— Start of Text passage —

The Federal Reserve was created in 1913 in large part to provide a source of liquidity during periods of stress in bank lending markets. Yet banks proved surprisingly resistant to borrowing from the Fed’s discount window at the start of the funding problems in the fall of 2007. In an attempt to overcome this reluctance to borrow, the Fed created the Term Auction Facility (TAF) in December 2007. A paper by professors Yunzhi Hu of the University of North Carolina at Chapel Hill and Hanzhe Zhang from Michigan State University examines the TAF in a paper titled “Overcoming Borrowing Stigma: The Design of Lending-of-Last-Resort Policies” [PDF]. This paper develops a simple model in which TAF funding is preferred by stronger banks because the funds are only available with a delay (that is, the funds will not help a bank facing an immediate run) and because TAF gives stronger banks the potential to borrow at lower costs. The paper also provides evidence that when both the discount window and TAF were available, the weakest banks borrowed from the discount window and the relatively stronger banks bid for TAF funds. The results of this study may help to inform the Fed’s policies on the provision of emergency liquidity in the future.

— End of Text passage —
— Start of Entries provided —

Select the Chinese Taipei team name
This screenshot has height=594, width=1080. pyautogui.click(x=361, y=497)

— End of Entries provided —
— Start of Entries provided —

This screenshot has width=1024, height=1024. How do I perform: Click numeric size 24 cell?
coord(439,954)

— End of Entries provided —

• Challenge 1: Summarize the passage on the Term Auction Facility in two sentences.
• Challenge 2: Write the next part of the passage on the Term Auction Facility, starting after its last sentence.
The records are separate from the passage on the Term Auction Facility.

• Task answer 1: Because banks resisted borrowing from the Fed's discount window when funding problems began in the fall of 2007, the Fed created the Term Auction Facility in December 2007. A paper by Yunzhi Hu and Hanzhe Zhang models why stronger banks prefer TAF funding, which comes with a delay and offers potentially lower borrowing costs, and finds that the weakest banks used the discount window while relatively stronger banks bid for TAF funds.

• Task answer 2:
In the post-crisis period, the bank supervisors agreed to adopt new liquidity rules and strengthen existing capital requirements at the Basel Committee on Banking Supervision. A paper by Harvard University professor Daniel Roberts and Federal Reserve Bank of New York economists Asani Sarkar and Or Shachar examines the Basel liquidity requirements in the paper “Bank Liquidity Creation, Systemic Risk, and Basel Liquidity Regulations” [PDF]. The paper finds that the new regulation has the cost of reducing bank liquidity creation in normal times but also results in more resilient banks in a crisis. The authors estimate both the costs and benefits of the regulation and find that the benefits in terms of a more stable financial system exceed the costs of the reduction in liquidity.

Josef Schroth, an economist at the Bank of Canada, analyzes the question of how regulators could use capital regulation to smooth bank lending through a recession and financial crisis in his paper “Macroprudential Policy with Capital Buffers” [PDF]. Banks in his model hold sufficient capital in most periods but have insufficient capital to retain uninsured market funding during crises, which leads to severe credit crunches. Bank regulators can smooth lending by requiring banks to hold more capital during good times, also allowing banks to operate with reduced capital during a crisis and rebuild their capital gradually after a crisis. The paper’s findings are consistent with the Basel III’s creation of a capital conservation buffer and countercyclical capital buffer.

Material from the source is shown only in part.